Il film è una continua rappresentazione, anche cinica e certo disperata, della lotta predatore-preda. Questo il filo che lega tutti i protagonisti, questo il pensiero della "madre/cassandra", che vede i suoi figli e la sua giovane cameriera come fossero leoni e gazzelle, come quelle che aveva visto e ucciso nelle sue spedizioni di "caccia grossa" in africa con l'idolatrato e defunto marito.
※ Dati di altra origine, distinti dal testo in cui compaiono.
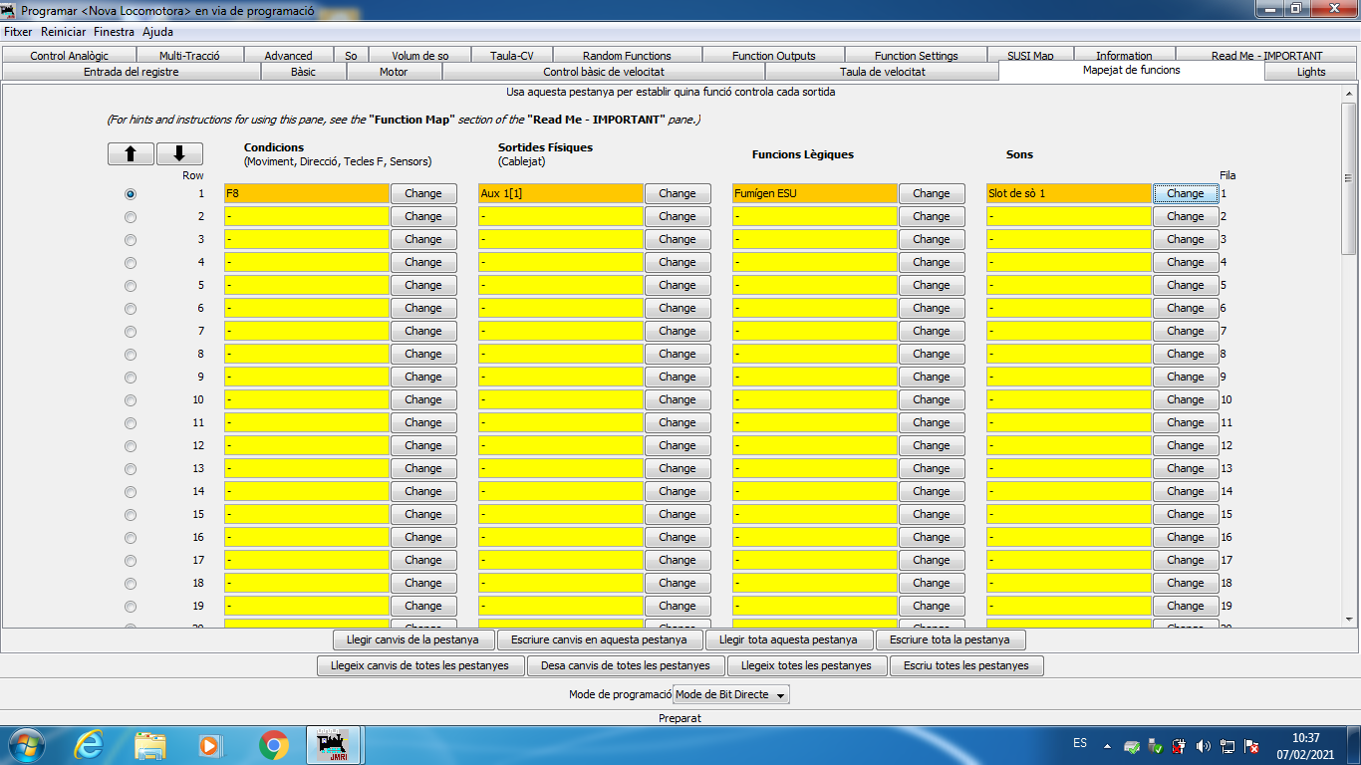Click Change next to Fumígen ESU

[x=932, y=193]
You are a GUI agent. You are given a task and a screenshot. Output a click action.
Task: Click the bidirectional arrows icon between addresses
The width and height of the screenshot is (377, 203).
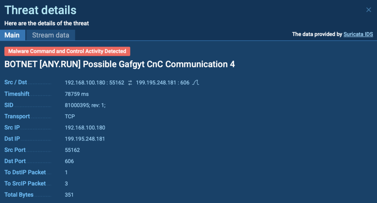point(130,83)
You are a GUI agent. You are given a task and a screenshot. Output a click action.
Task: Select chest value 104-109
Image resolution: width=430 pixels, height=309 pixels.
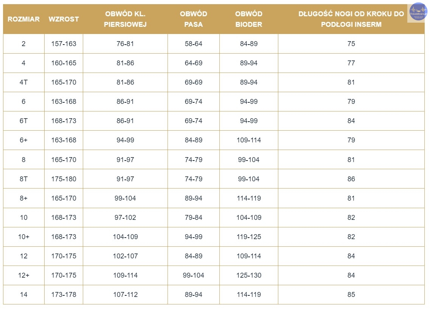click(125, 237)
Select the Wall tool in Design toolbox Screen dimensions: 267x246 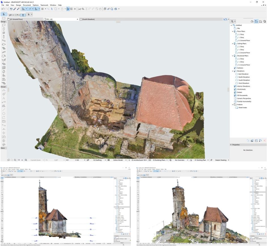click(x=4, y=25)
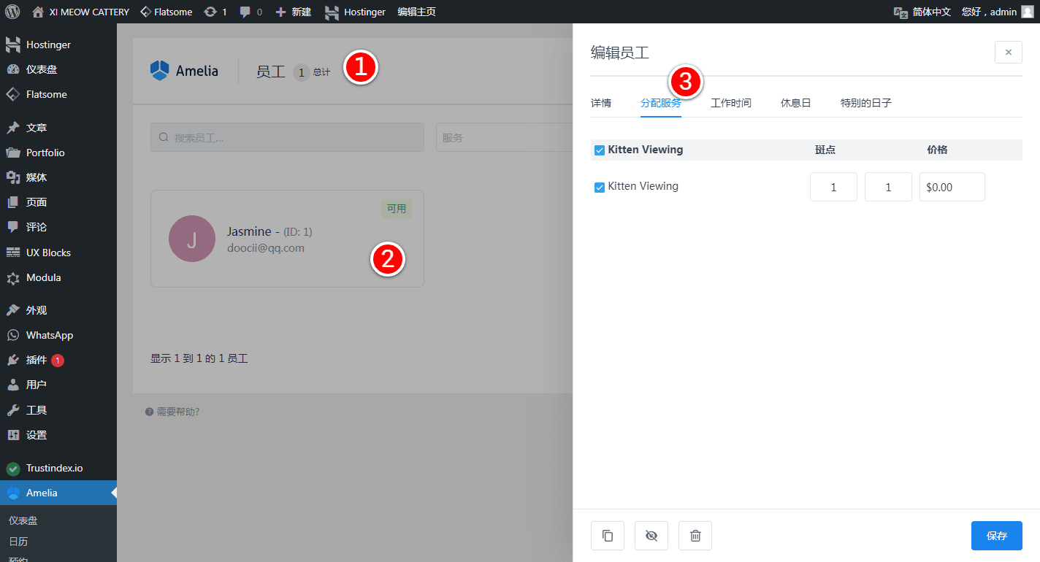This screenshot has width=1040, height=562.
Task: Switch to the 工作时间 tab
Action: (730, 103)
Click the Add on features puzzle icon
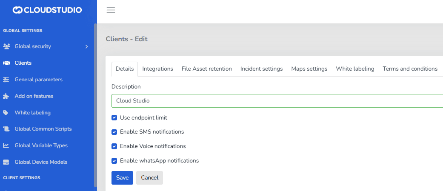Viewport: 443px width, 191px height. (x=6, y=96)
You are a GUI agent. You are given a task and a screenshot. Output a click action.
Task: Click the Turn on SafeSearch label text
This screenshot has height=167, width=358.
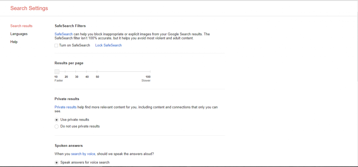[x=74, y=45]
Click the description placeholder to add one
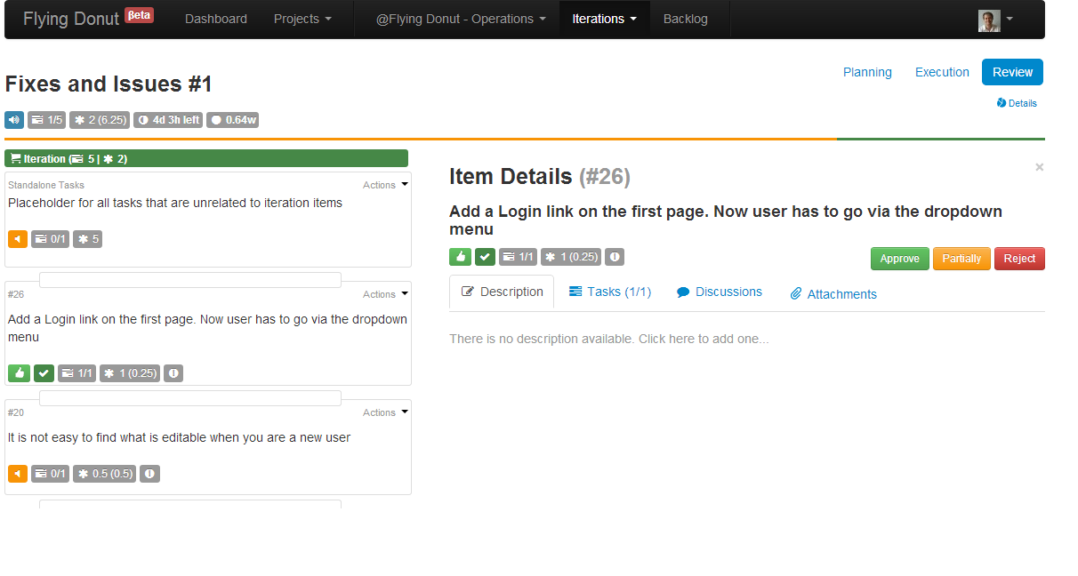This screenshot has height=576, width=1078. coord(608,339)
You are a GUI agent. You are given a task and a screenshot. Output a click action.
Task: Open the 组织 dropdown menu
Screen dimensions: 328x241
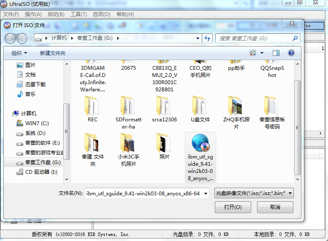[x=19, y=53]
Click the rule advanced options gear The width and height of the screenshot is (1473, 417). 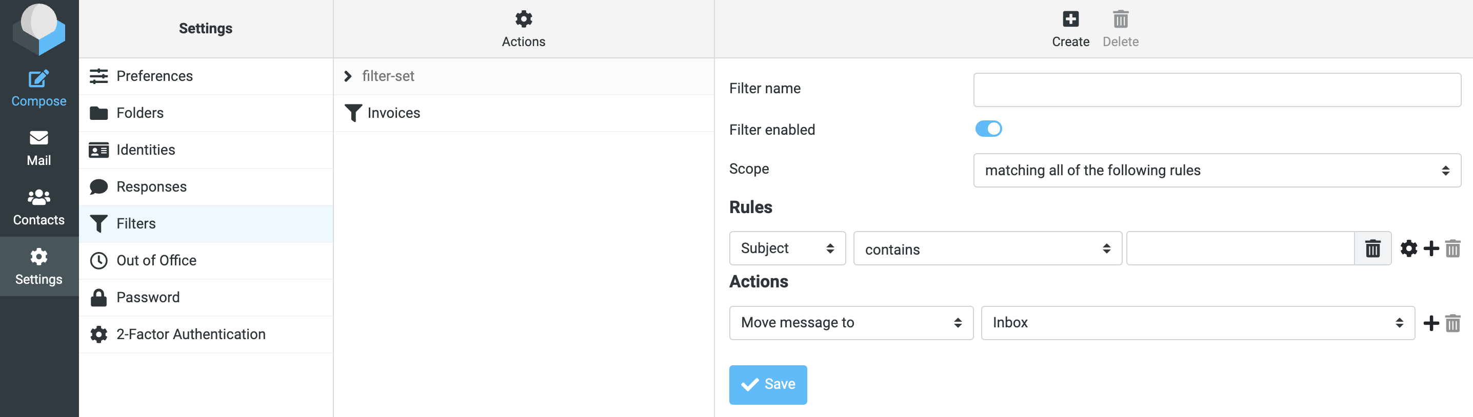tap(1408, 248)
Cerchiamo per tutto il film di indovinare l'assassino, di scoprirlo da una frase che lo tradisca e questo ci risulta difficile...difficilissimo. Non per una particolare complessità della vicenda, ma esattamente perchè in tutti ci sembra di scorgere una colpa, in tutti ci sembra di scorgere motivi per essere carnefice o vittima. Non manca una, seppur leggera e senza nessun legame con le vicende del film, critica a quanto anche vicende truci come quelle raccontate nel film, possano essere digerite dal nostro quotidiano...passate nelle mente senza lasciare traccia e insegnamento. Uno dei personaggi esattamente dice: Che differenza fa un omicidio o una lotteria per noi che leggiamo il giornale? Crudele e vera riflessione su quanto la notizia rimanga più "voglia di sensazionale" che fonte di riflessione...cinici e distratti ci vogliono e noi li accontentiamo ben volentieri. In conclusione "La scala a chiocciola" è un film da non perdere, da rivedere più volte per carpirne le particolarità e le tante bellezze nascoste. Che appagherà patiti di psicologia, amanti dello slascher-movie e anche chi di un film apprezza la tecnica e l'uso della camera...un film, come si usa spesso dire, seminale. Che attacca una visione borghese e darwinista della società...dove non sembra esserci posto per diversi e i falliti, dove altruismo e solidarietà, se non addirittura l'amore, sono relegati a sentimenti di secondo piano e sottomessi all'arrivismo e al profitto. Questo genera mostri, tutto questo genera perversioni e volontà di sottomettere il più debole... La trama: All'inizio del secolo, una tranquilla cittadina del New England è funestata da una catena di delitti contro giovani donne affette da menomazioni fisiche. A casa del professor Warren, la governante muta Helen ha ragione di temere per la propria vita. Il suo destino sembra segnato.

martedì 3 settembre 2013

Re-Animator (S.Gordon.1985)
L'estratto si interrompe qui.